++++ Textauszug ++++

Das letzte Wochenende war ein Wochenende wiederaufblühender Hoffnung. In über 600
Städten protestierten weltweit schätzungsweise 10 Millionen Menschen gegen den
angedrohten (nicht: drohenden) Angriffskrieg gegen den Irak. Nicht "der Krieg"
droht, er ist kein Wesen, sondern Regierungen drohen. Und Krieg ist nicht erst
neuerdings wieder zu einem akzeptierten, wenn auch angeblich "letzten Mittel" der
Politik geworden. Was waren das für seltsame Zeiten als ein Franz Josef Strauß
noch gezwungen war zu lügen, ihm würde eher die Hand abfaulen als daß er je wieder
ein Gewehr in die Hand nähme....

++++

> Aufgabe A: Gib die Einträge als nummerierte Liste wieder, ohne Leerzeilen und ohne die Bilder. Beginne bei der ersten Zeile der Einträge und höre nach der Zeile auf, die „coord(144,355)“ enthält.

++++ Vorliegende Einträge ++++

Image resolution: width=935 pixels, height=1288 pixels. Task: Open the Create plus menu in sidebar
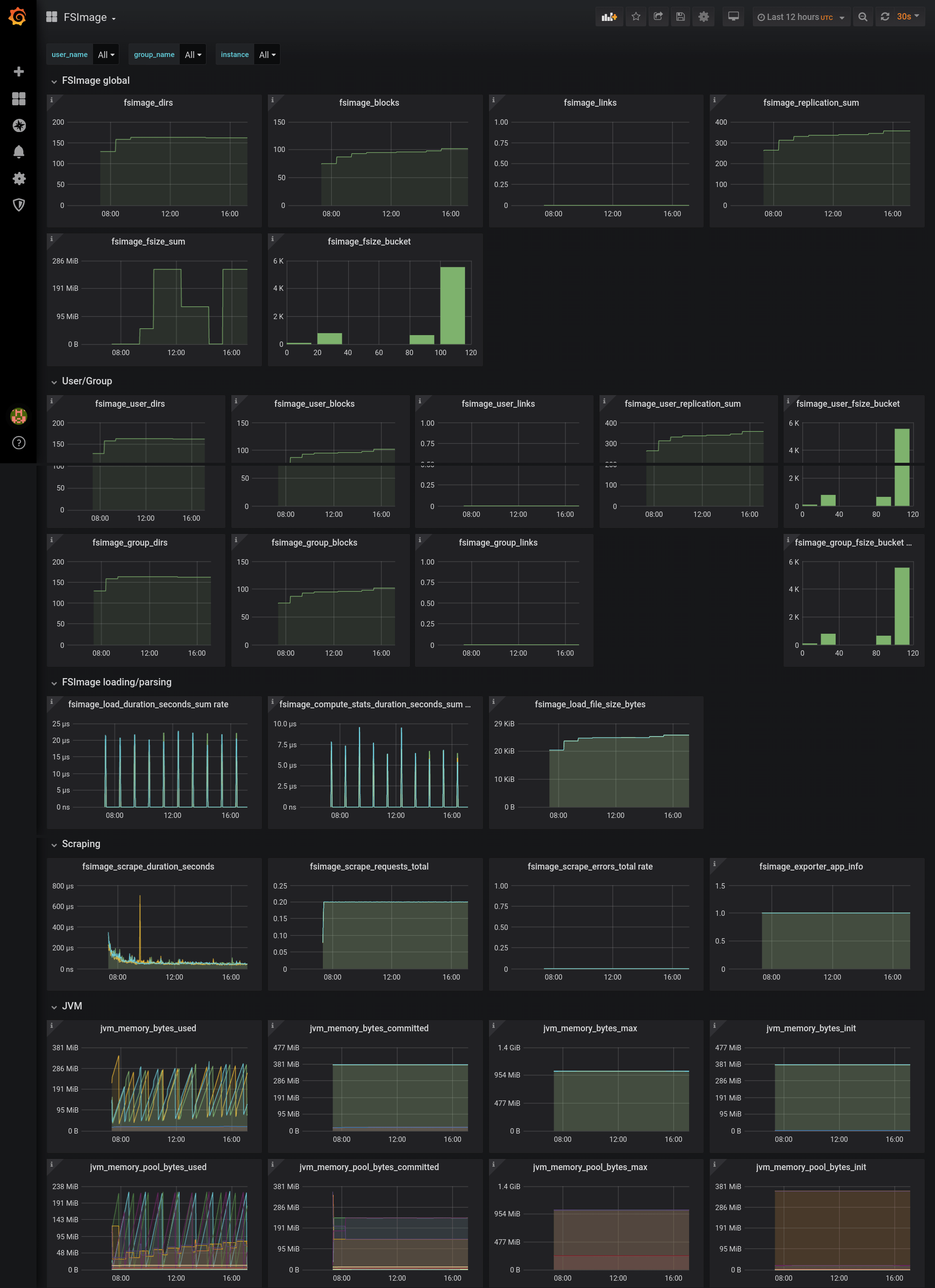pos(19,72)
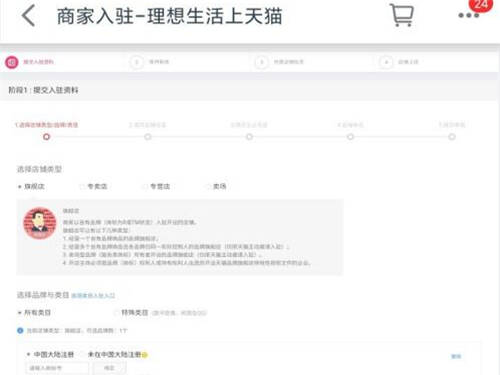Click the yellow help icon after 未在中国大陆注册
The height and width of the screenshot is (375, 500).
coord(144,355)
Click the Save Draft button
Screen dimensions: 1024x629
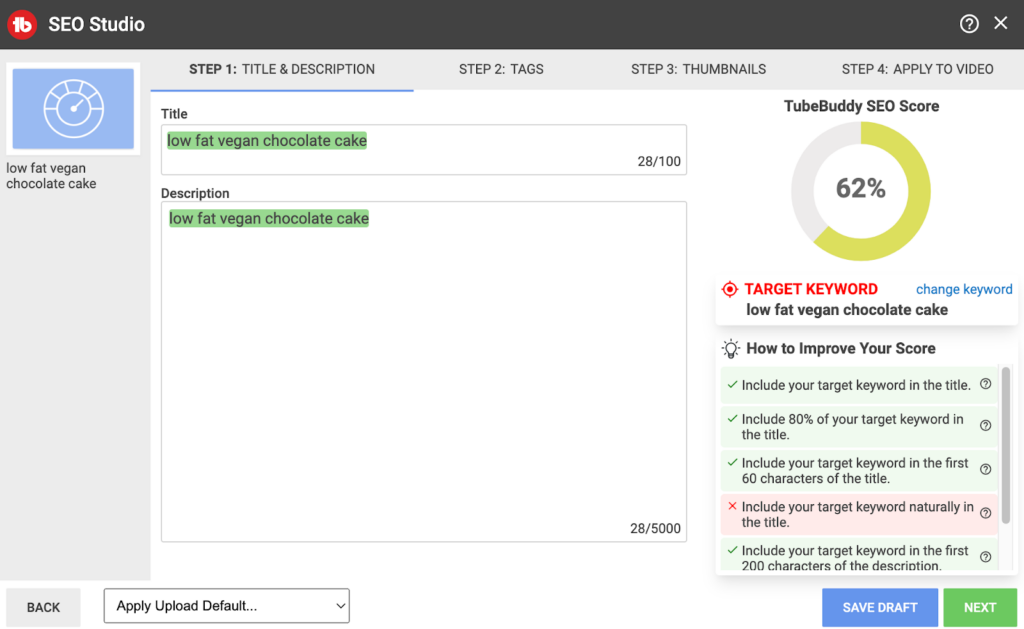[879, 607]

++++

> Aufgabe B: Übersetze den Satz „Das letzte Wochenende war ein Wochenende wiederaufblühender Hoffnung.“ aus dem Text über die Proteste gegen den Irakkrieg ins Englische.

> Lösung A:
1. Image resolution: width=935 pixels, height=1288 pixels. Task: Open the Create plus menu in sidebar
2. pos(19,72)
3. Click the yellow help icon after 未在中国大陆注册
4. The height and width of the screenshot is (375, 500).
5. coord(144,355)

> Lösung B: Last weekend was a weekend of reawakening hope.